- **Records for the task**:
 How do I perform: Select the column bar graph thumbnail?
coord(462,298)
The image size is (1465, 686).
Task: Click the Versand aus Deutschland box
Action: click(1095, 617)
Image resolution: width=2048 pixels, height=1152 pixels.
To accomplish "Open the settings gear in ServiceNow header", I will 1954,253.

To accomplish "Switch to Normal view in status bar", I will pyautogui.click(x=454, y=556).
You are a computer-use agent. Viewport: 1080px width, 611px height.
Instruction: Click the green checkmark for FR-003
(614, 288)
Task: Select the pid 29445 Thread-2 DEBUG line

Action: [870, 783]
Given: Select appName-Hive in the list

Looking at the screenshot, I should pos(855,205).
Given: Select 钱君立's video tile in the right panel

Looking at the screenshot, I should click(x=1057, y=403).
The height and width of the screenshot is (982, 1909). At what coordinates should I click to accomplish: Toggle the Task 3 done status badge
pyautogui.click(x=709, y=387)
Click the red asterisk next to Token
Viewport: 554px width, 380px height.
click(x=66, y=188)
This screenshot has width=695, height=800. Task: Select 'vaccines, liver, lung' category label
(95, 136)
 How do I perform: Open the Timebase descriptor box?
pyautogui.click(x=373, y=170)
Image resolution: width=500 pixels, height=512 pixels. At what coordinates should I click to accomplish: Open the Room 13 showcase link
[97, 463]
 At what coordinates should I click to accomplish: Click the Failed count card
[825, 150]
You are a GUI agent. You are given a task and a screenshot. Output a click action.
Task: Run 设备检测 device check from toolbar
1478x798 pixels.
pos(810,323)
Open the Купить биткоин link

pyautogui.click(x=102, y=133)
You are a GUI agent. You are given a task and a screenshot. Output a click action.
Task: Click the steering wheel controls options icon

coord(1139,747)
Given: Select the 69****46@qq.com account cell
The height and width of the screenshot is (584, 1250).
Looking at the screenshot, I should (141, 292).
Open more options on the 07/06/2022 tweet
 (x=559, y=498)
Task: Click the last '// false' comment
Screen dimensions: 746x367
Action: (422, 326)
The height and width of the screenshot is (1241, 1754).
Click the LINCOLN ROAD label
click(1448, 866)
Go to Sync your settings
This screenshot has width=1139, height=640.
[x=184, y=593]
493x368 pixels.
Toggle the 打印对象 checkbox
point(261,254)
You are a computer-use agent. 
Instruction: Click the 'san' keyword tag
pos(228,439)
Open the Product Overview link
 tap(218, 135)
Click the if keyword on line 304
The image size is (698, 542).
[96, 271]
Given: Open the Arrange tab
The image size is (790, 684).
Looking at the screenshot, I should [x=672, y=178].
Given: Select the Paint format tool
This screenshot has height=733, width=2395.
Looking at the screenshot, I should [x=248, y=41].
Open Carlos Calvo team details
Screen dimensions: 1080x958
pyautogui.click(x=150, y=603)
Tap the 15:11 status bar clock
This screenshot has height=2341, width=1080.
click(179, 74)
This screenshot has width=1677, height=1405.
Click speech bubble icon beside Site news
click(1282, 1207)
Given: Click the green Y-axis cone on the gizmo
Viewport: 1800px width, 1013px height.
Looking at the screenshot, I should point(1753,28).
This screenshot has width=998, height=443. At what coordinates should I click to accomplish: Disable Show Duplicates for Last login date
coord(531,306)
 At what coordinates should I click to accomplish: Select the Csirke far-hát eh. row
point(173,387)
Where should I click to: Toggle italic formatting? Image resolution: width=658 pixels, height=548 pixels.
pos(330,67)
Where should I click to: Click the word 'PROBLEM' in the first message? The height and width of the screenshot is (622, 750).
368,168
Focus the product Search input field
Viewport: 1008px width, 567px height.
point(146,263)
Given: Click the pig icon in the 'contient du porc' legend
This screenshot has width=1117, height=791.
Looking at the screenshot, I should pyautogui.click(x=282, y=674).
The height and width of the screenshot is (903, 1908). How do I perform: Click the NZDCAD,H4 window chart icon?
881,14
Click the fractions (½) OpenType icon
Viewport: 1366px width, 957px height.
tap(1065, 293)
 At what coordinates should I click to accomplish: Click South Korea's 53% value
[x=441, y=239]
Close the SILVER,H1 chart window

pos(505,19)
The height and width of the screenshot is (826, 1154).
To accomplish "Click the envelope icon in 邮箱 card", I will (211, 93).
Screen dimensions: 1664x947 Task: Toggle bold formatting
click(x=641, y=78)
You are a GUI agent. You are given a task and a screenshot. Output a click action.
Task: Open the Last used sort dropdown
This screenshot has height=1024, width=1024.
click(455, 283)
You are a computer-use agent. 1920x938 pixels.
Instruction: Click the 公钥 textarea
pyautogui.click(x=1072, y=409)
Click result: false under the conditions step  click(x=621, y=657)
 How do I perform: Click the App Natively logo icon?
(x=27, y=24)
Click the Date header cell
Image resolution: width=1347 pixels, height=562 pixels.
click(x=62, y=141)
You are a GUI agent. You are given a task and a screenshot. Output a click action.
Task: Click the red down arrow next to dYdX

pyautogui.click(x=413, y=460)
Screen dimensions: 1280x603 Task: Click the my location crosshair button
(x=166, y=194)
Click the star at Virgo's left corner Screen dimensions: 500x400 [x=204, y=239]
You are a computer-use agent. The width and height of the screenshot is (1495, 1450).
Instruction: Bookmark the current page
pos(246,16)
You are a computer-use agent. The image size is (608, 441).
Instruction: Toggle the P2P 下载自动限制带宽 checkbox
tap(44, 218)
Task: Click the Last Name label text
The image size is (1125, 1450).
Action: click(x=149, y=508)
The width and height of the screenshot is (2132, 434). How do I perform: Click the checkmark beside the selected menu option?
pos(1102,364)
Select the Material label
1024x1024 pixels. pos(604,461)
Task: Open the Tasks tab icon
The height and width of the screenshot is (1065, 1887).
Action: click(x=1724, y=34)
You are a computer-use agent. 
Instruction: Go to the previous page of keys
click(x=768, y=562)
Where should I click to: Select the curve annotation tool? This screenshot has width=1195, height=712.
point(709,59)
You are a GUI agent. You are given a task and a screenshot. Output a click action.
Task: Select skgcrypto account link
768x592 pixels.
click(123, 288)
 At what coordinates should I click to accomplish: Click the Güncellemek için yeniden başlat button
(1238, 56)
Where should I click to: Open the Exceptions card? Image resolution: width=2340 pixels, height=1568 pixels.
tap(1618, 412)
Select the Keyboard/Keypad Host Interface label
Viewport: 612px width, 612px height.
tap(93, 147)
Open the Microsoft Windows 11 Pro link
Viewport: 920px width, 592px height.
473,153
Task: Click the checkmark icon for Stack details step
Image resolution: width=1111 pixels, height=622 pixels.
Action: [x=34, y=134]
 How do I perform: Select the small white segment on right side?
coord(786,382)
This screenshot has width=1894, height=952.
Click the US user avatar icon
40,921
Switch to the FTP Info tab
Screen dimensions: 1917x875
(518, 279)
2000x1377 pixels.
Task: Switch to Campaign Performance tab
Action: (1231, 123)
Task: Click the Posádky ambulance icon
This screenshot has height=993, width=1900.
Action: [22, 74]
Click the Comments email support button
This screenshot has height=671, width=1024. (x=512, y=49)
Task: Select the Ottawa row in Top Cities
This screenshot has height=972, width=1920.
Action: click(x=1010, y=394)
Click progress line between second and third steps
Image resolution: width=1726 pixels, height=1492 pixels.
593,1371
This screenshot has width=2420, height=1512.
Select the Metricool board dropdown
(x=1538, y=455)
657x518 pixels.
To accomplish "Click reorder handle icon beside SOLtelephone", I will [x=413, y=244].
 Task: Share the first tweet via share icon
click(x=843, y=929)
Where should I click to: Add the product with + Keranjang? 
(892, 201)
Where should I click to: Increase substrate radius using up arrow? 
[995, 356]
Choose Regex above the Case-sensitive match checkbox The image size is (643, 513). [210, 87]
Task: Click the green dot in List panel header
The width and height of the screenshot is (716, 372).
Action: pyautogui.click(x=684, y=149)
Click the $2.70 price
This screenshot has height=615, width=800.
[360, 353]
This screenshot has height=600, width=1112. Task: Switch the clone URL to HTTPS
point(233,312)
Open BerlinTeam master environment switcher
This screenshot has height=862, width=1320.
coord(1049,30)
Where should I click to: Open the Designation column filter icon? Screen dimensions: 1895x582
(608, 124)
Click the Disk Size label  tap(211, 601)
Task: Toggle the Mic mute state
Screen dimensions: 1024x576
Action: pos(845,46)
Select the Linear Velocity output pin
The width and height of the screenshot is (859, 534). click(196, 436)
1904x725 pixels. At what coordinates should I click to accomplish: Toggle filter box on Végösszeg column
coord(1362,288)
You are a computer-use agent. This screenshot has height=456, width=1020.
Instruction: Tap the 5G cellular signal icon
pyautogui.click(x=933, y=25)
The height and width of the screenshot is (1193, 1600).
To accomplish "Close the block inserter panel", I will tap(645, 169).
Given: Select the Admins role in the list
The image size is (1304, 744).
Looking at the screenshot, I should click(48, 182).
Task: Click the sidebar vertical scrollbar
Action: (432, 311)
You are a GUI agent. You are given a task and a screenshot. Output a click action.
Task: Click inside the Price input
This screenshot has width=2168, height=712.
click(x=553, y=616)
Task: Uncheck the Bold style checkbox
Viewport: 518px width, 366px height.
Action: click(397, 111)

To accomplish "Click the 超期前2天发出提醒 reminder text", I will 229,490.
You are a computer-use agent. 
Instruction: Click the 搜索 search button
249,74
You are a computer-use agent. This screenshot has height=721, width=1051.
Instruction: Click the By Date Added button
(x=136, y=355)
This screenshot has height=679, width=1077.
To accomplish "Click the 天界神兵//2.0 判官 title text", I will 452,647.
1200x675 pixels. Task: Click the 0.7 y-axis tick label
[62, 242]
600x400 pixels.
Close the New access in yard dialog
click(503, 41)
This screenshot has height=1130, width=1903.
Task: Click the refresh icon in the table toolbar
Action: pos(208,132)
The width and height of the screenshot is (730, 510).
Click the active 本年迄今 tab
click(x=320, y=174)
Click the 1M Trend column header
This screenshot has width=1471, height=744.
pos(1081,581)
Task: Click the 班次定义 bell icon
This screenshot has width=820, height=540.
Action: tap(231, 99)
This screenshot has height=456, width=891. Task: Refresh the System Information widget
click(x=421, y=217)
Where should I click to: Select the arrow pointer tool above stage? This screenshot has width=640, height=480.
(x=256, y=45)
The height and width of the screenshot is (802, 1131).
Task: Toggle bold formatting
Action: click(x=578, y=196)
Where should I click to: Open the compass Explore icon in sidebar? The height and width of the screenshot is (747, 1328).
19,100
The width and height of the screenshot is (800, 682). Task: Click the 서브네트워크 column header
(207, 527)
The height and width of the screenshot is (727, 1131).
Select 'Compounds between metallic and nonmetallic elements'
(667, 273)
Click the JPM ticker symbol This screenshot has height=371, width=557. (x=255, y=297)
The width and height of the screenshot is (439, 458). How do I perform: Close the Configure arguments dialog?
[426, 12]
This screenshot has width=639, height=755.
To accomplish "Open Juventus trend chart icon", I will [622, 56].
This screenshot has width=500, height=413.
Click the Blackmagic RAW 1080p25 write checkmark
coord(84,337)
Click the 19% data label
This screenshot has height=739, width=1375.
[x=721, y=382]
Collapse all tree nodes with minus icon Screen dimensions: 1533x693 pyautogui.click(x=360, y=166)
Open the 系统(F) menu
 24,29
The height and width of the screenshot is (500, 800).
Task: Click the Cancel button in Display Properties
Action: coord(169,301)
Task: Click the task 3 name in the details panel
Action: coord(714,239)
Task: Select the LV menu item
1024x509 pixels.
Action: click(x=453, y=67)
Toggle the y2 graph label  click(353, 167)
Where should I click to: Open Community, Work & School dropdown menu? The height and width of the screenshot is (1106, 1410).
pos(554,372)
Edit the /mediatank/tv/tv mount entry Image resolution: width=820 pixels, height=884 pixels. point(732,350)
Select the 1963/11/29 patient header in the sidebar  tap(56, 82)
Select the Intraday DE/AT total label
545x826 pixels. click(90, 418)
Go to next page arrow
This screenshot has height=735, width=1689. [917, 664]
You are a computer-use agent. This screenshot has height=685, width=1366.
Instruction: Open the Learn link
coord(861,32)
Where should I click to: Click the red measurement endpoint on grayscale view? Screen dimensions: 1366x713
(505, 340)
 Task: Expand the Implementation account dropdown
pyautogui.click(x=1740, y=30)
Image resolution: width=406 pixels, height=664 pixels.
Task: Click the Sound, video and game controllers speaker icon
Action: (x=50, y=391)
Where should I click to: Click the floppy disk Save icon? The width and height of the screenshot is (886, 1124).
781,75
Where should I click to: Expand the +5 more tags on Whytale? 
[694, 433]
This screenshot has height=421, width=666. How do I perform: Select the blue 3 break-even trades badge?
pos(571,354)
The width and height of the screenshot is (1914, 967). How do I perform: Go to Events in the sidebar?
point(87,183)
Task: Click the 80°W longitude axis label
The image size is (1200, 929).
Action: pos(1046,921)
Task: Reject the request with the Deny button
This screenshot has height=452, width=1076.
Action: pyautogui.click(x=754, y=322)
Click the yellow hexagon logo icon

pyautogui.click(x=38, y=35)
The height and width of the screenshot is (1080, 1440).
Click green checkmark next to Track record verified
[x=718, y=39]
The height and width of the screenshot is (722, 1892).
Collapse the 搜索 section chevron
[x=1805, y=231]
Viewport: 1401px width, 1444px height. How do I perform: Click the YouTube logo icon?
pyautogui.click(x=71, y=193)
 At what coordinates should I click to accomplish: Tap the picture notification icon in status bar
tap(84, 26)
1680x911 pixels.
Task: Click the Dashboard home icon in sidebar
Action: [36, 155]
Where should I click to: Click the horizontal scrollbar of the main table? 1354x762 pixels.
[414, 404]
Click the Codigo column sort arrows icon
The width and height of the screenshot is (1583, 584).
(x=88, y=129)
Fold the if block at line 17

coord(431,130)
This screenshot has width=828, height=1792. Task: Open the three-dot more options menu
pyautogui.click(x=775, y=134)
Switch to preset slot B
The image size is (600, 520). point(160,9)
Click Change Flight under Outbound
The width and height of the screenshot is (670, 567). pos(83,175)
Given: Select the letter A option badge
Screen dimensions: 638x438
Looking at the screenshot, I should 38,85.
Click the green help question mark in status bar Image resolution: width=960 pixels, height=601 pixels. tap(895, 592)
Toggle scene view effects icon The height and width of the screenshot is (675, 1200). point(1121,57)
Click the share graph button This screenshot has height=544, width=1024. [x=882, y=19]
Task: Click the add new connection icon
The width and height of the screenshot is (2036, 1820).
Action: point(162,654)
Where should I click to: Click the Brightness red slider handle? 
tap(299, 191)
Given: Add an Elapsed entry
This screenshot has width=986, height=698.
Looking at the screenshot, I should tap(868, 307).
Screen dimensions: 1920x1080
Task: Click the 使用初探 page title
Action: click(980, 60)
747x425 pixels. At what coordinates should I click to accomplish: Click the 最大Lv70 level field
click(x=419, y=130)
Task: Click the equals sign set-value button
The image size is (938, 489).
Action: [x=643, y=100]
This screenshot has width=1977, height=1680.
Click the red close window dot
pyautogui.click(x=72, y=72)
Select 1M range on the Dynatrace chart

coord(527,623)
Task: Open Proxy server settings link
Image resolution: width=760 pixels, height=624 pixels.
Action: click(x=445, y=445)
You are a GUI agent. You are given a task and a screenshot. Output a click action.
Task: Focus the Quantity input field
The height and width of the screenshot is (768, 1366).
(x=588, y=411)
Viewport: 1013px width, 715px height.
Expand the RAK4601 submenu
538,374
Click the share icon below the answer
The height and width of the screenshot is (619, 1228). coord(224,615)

- **Activity**: Select every line of the records holding the string "entry".

- **Answer box**:
Edit the /mediatank/tv/tv mount entry Image resolution: width=820 pixels, height=884 pixels. point(732,350)
Given: Add an Elapsed entry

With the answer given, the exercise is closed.